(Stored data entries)

>>>

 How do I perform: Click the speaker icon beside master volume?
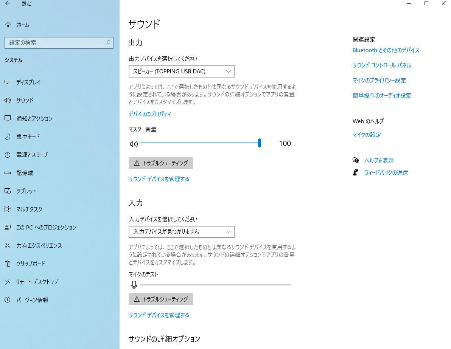(134, 143)
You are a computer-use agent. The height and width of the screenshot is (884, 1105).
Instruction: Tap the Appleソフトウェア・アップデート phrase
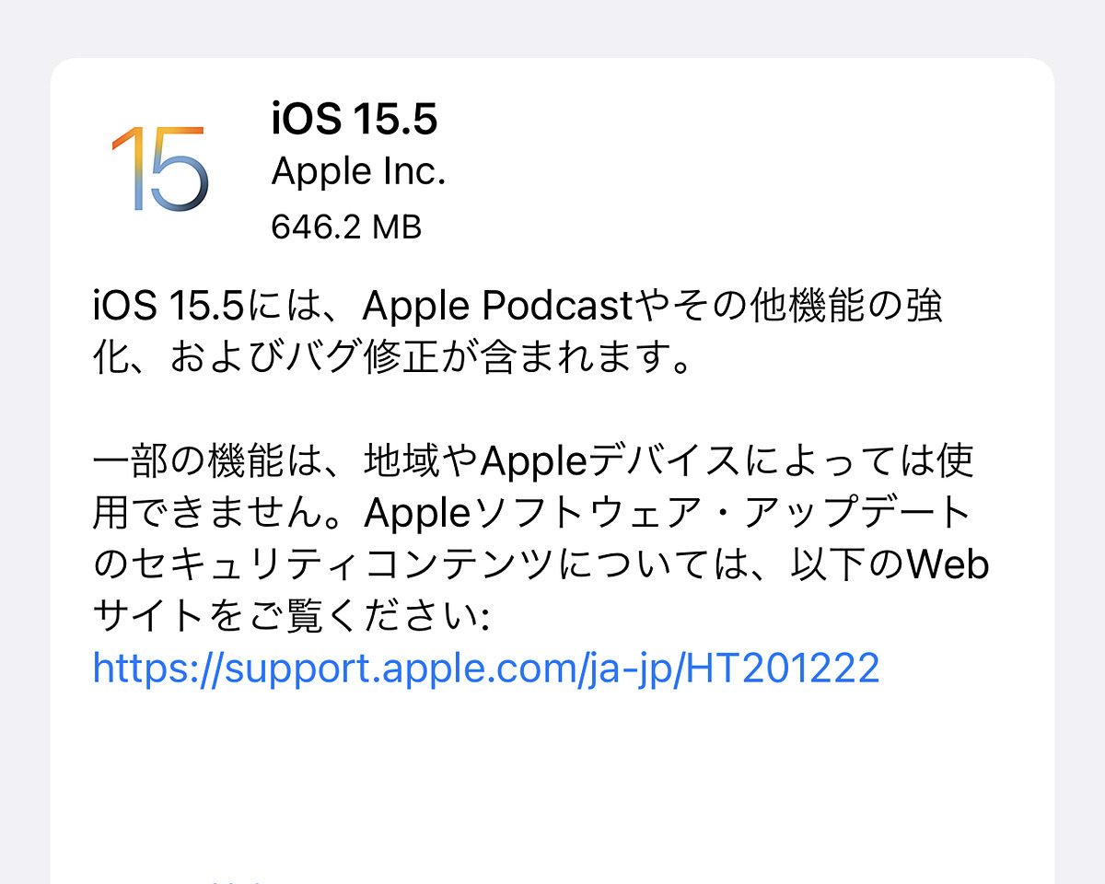668,513
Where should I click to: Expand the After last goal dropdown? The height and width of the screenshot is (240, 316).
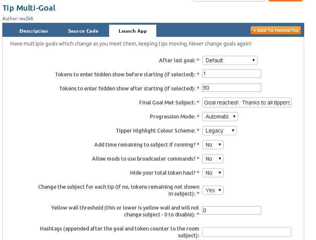point(230,60)
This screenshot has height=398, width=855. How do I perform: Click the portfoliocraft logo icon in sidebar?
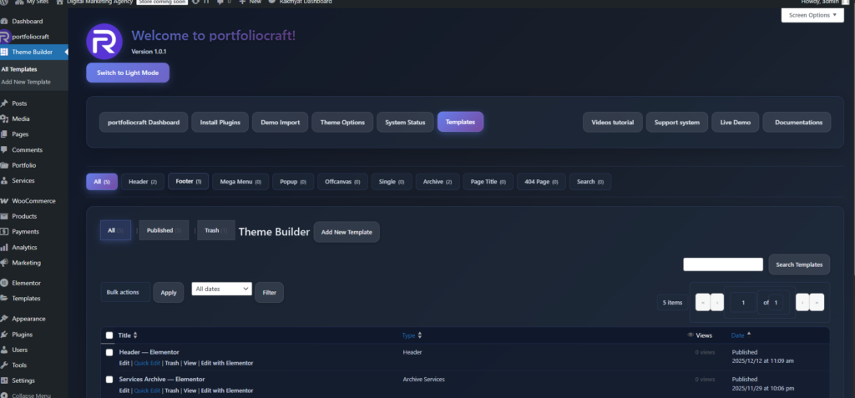[5, 37]
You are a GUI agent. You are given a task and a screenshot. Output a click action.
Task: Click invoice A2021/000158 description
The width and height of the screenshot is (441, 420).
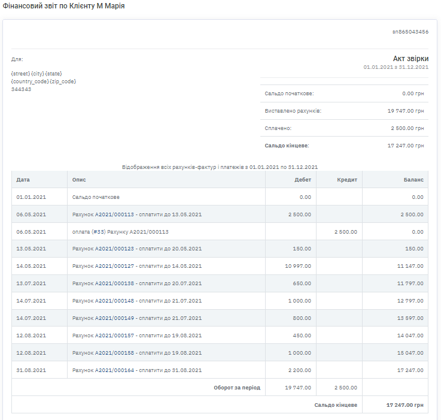pos(136,353)
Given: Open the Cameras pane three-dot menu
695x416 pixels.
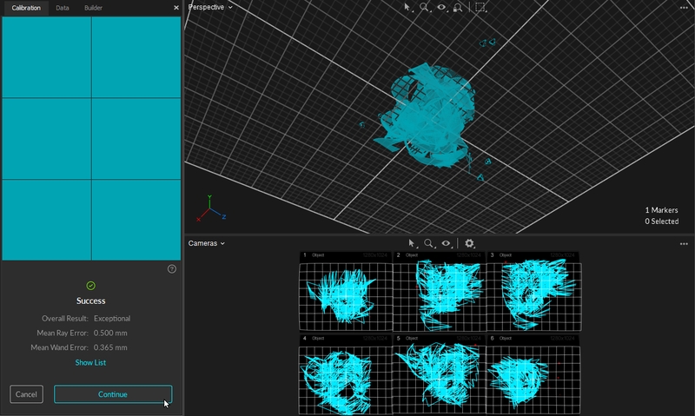Looking at the screenshot, I should coord(684,244).
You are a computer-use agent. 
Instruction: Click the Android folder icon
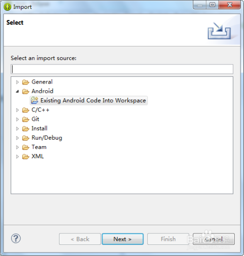pyautogui.click(x=25, y=91)
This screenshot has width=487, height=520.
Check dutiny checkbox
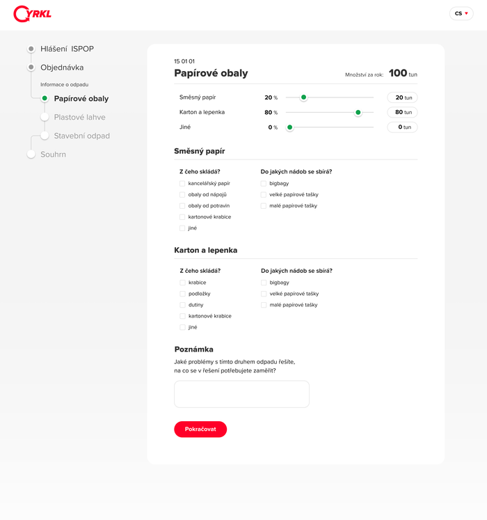click(182, 305)
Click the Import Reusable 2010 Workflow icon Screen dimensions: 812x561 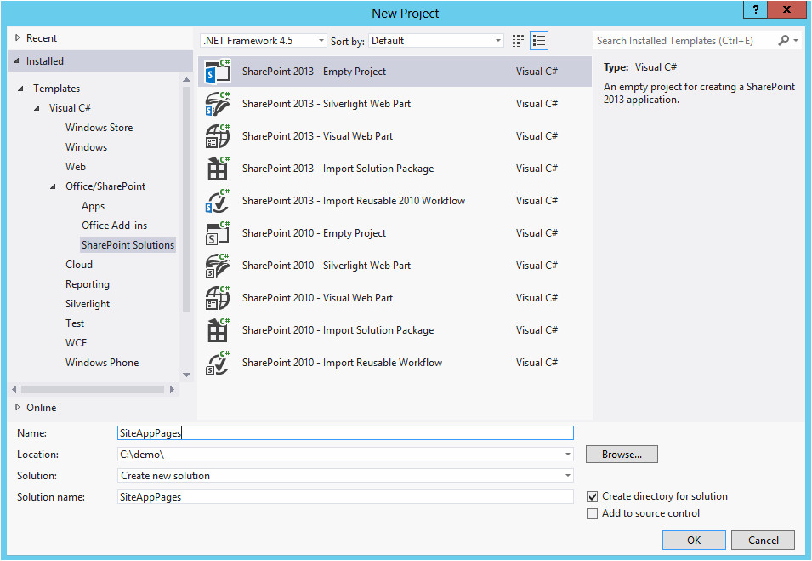(218, 201)
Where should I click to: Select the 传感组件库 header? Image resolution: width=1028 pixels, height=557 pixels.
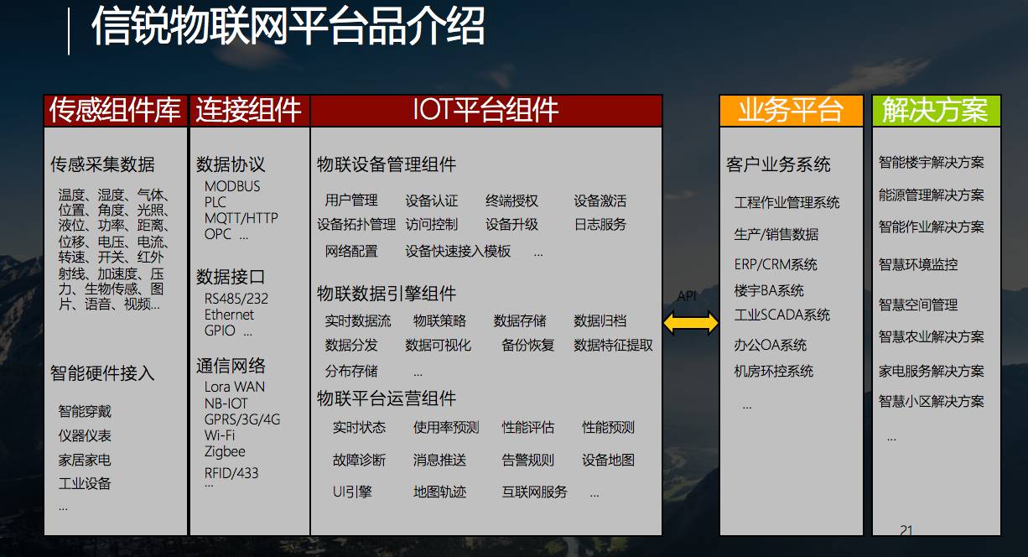pos(116,111)
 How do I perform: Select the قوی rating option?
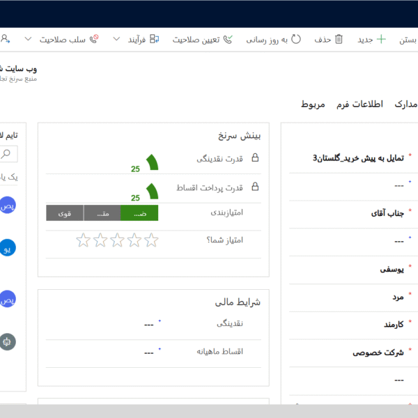pyautogui.click(x=64, y=213)
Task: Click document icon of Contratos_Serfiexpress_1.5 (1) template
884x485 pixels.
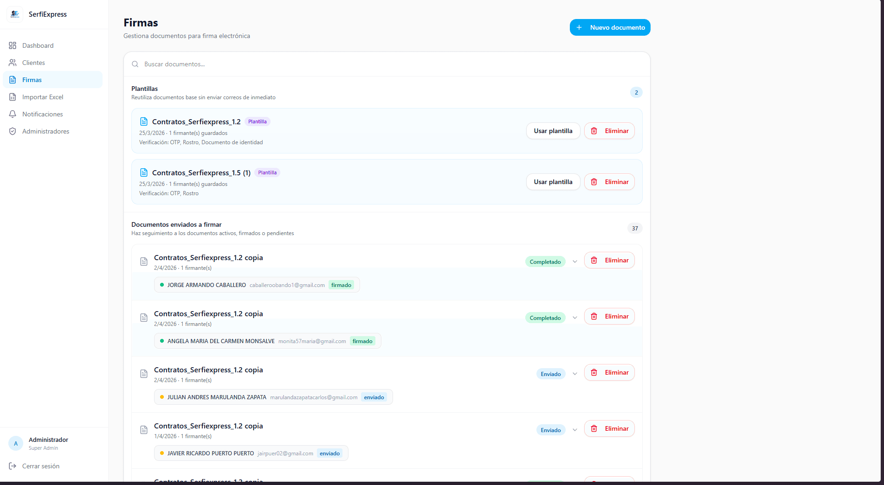Action: (144, 172)
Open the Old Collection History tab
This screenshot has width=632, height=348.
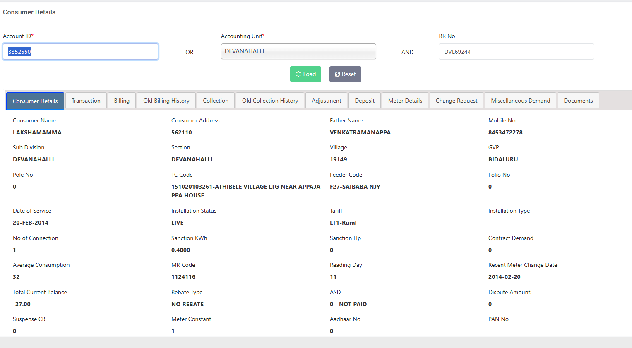[x=270, y=101]
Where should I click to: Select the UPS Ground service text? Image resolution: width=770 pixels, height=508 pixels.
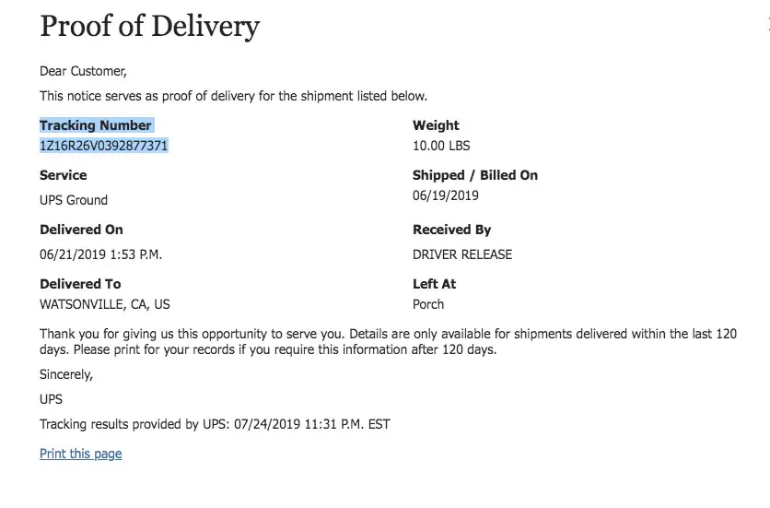[x=74, y=200]
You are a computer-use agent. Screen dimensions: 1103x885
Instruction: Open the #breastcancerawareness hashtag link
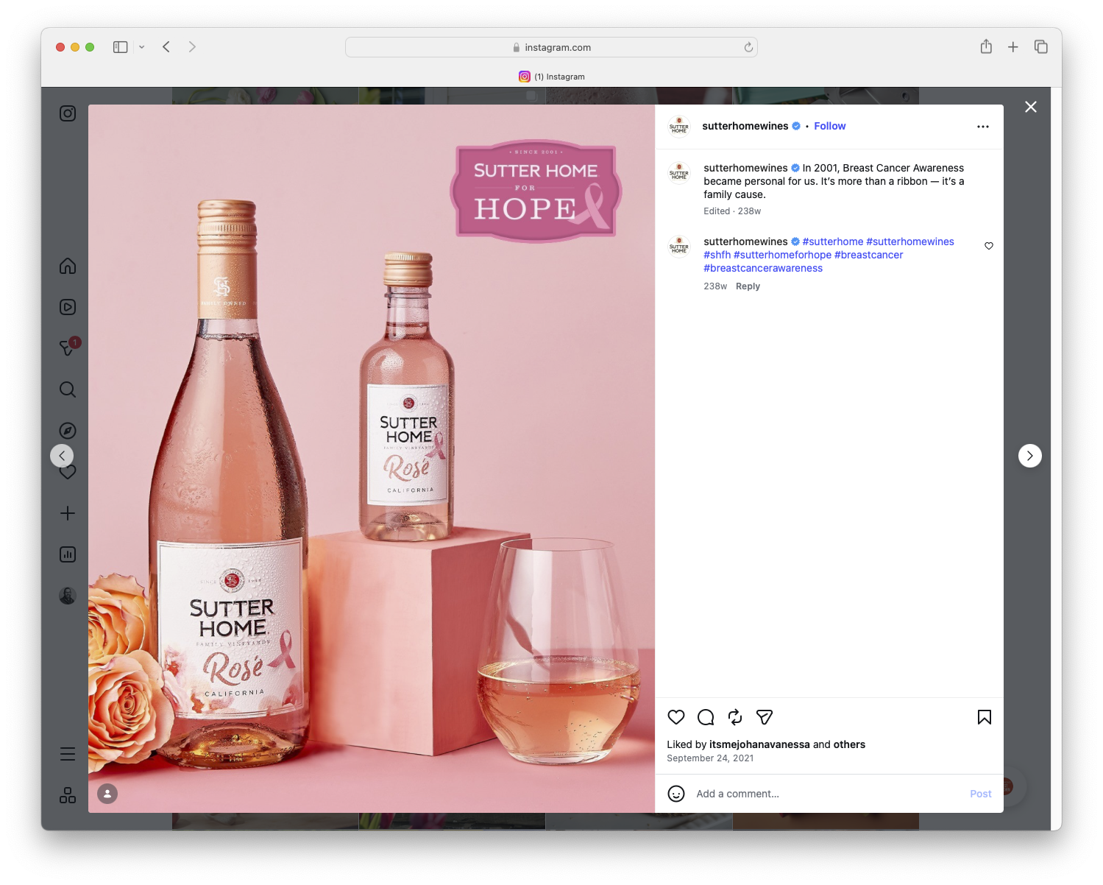763,268
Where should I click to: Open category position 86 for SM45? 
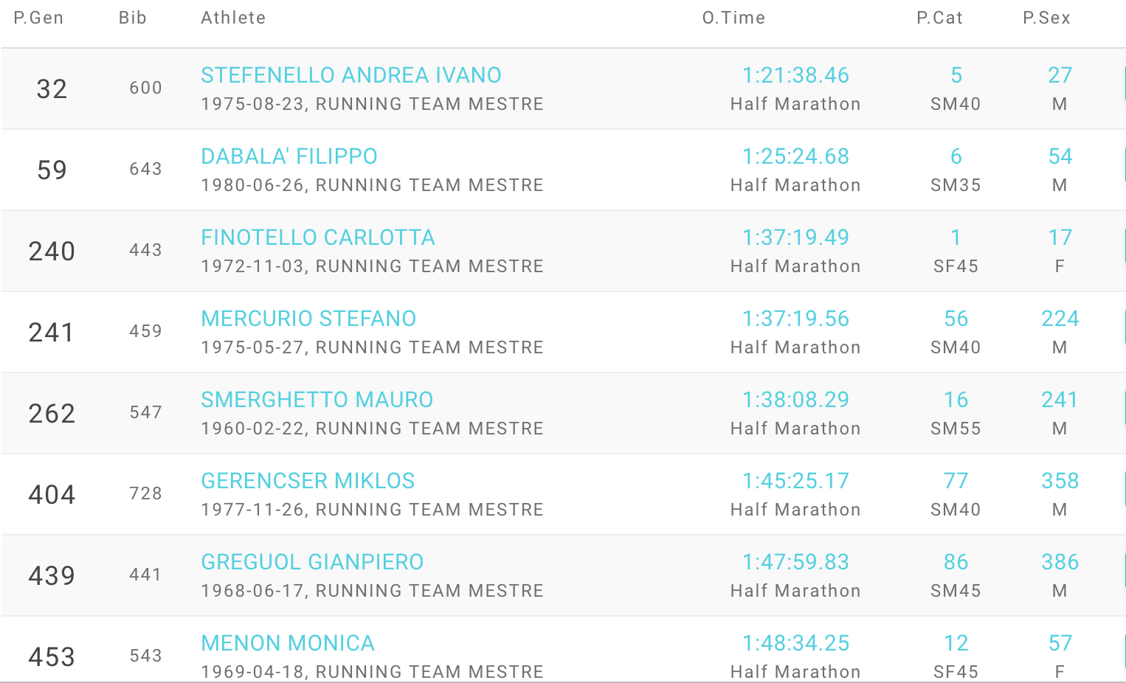click(956, 562)
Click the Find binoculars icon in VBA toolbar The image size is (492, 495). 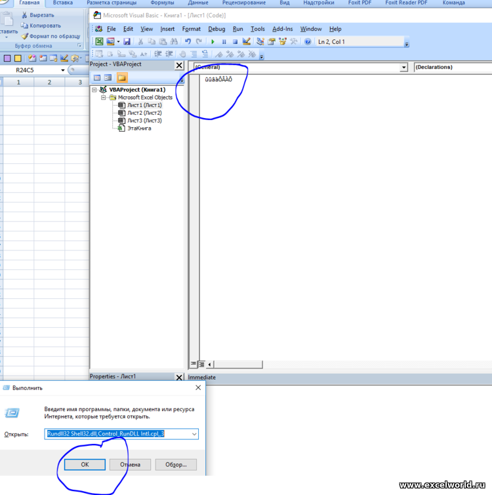pos(173,42)
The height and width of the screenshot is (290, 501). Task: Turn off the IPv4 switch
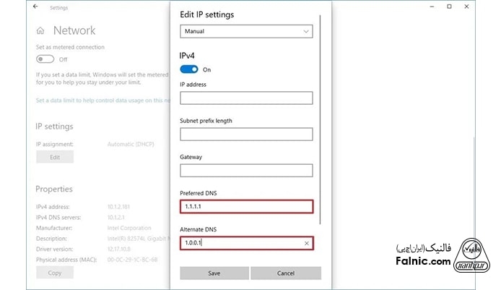coord(189,69)
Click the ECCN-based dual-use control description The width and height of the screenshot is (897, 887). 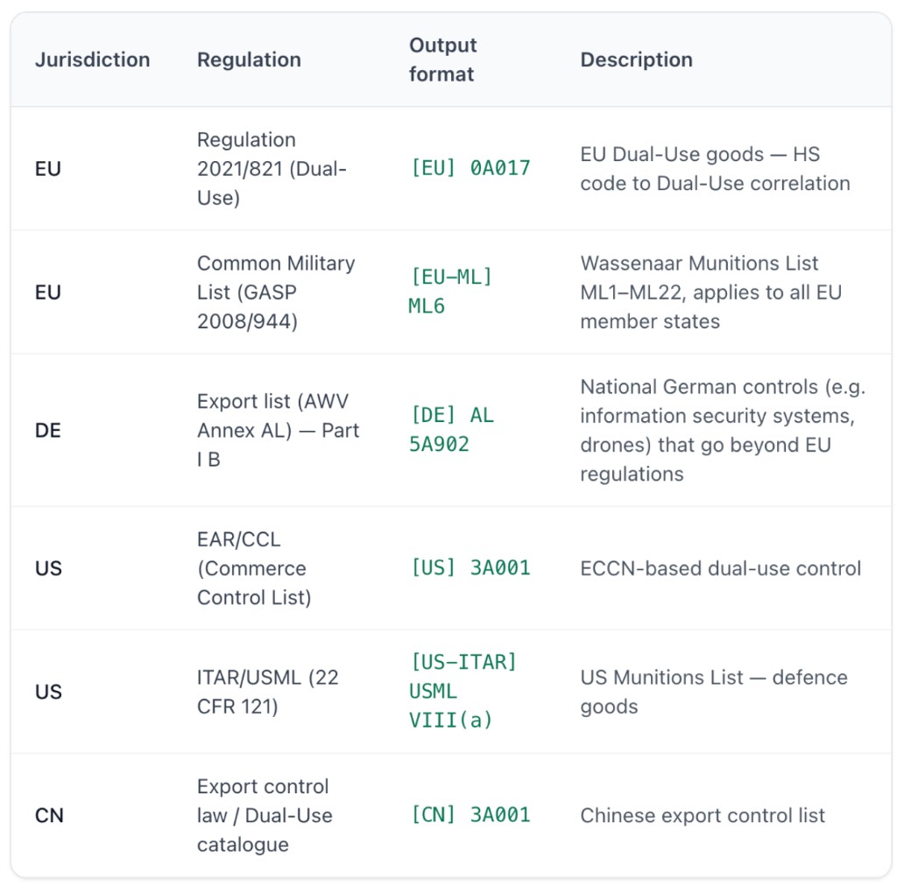click(720, 567)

<<<

Action item ▸
With "agent" as the string to look for, count the matching lines above and give the number by itself.

Task result ▸
4